There arrived a moment when Pérsico decided that factories were no longer the place to be. He moved to Colonia Urquiza on the outskirts of La Plata where he dedicated himself to farming. From there his organising activities started to be increasingly on the fringe of politics. The Peronism proposed by Carlos Menem never seduced him and he began linking up with other movements of the unemployed. He inculcated just one idea into his children: “This system does not save everybody.”

That organising peaked with the demonstrations of 2001 and over the years he became the face of a totally novel phenomenon in Argentina – the piquetero movement. He was one of the founders of Movimiento Patriótico Revolucionario Quebracho, which installed roadblocks as a method of protest. Of that organisation of hooded demonstrators brandishing sticks, which was questioned at the time for its violent methods, he says: “It was a breath of fresh air” after the difficult years under Menem.

When Néstor Kirchner reached power, Pérsico mistrusted him. Yet he had hardly got to know him when he decided to assemble his family “to tell them that I wasn’t going to work any more, that I was going to dedicate all my efforts to backing this guy and that I would be dropping farming apart from renting a small plot of land to support myself.”

Perhaps without knowing it, that day began a new chapter in his life which also included a transformation at a private level. In 2005 he got to know Patricia Cubría – senator Juliana Di Tullio was the matchmaker.

He invited Patricia, likewise a militant, to live in a shantytown called ‘Amor y corazón’ (“Love and heart”) in San Fernando. She said yes at once.

“The relationship with the family of ‘la Colo [“redhead]’ was difficult at first. Firstly, there was the age difference – she was only 24 when we got to know each other. But afterwards, when we moved into a corridor, her mother couldn’t believe it. She’s a progressive woman, yes, but it’s quite another thing when your daughter goes to live in a place smelling of shit where people kill each other for the slightest reason,” he adds.

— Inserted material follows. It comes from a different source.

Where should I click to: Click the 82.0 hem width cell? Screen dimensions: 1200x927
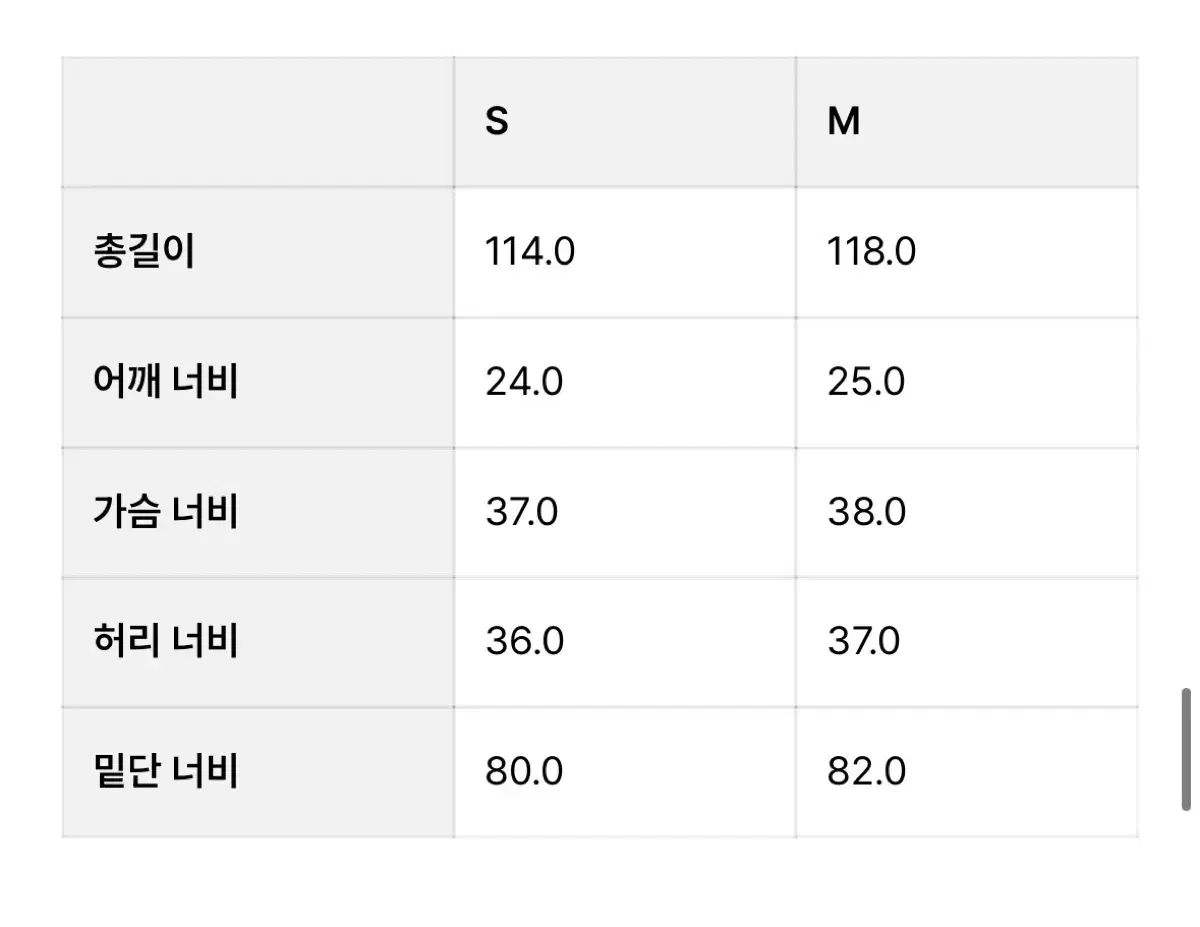[x=866, y=771]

In 2006 he founded Movimiento Evita while, in parallel, he became an official enjoying the confidence of Buenos Aires Province governor Felipe Solá. That transformation separated him forever from the leftist organisations, who maintained their opposition to the Kirchnerite government.

“What happened is that I was always a Peronist and we Peronists were always waiting for somebody to open the doors of the state to transform reality,” he explains. 

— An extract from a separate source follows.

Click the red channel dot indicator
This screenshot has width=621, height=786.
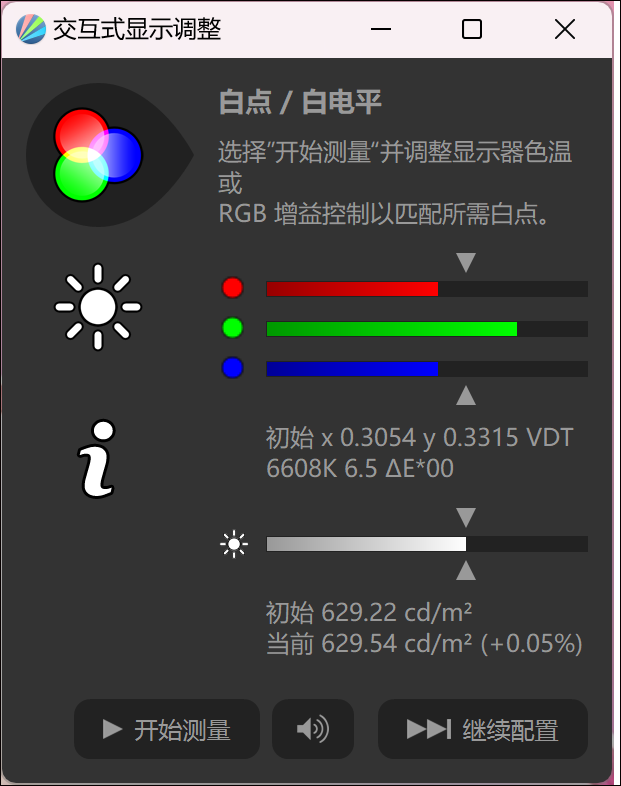(233, 288)
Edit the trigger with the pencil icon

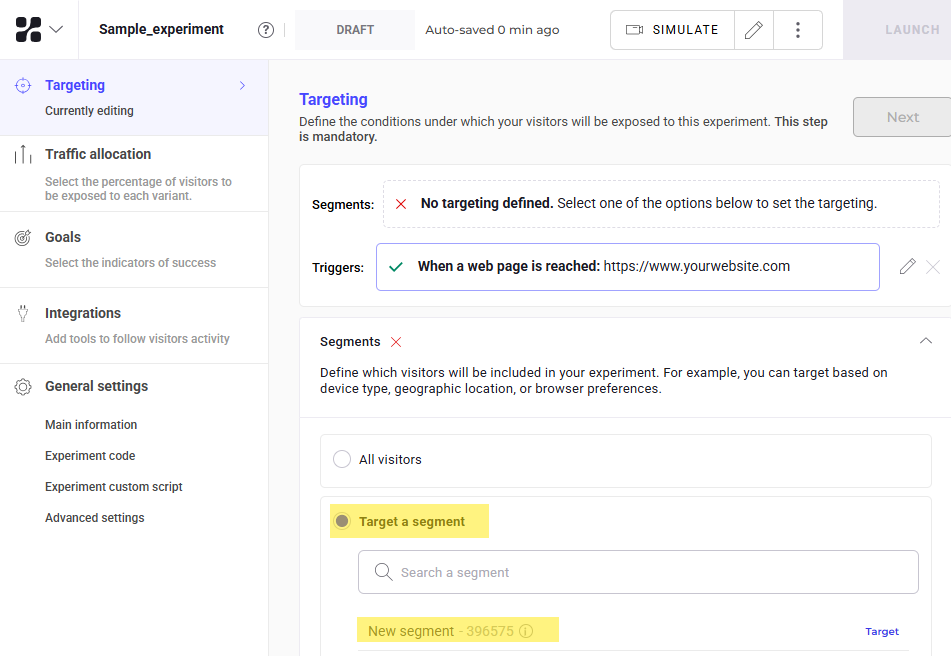[907, 266]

His power, influence and visibility leaped forward from that moment, while his name and face remained associated with two words: social plans. Little by little Movimiento Evita became one of the biggest social organisations in the country with Pérsico boasting: “In every town we have a figure of reference.”

 

Money

Pérsico laughs and says that he is a “kept man.” According to him, ever since he met Patricia, she’s the one who’s been maintaining the family economically. Actually, his current salary is around 400,000 pesos, he says.

“I save and accumulate my salary until I can get to buy some property and when I do, I donate it to Movimiento Evita. My last donation to the organisation was land to set up a rehabilitation farm. I have to do it all at the end of the year and give it away before my next sworn declaration of assets because otherwise it would come out in all the newspapers that I have so much property when in reality, I did not buy it for myself,” he explains. 
At times it is hard to understand when he is talking about his own assets or those of his organisation. 

In the sworn declaration of Cubría there is also land in Mendoza and terrain in Tigre. In the former the couple produce wine via a cooperative whose authorities belong to Movimiento Evita under the brand name of Bowen, while the latter is in reality also in the process of being donated to the organisation, assures Pérsico.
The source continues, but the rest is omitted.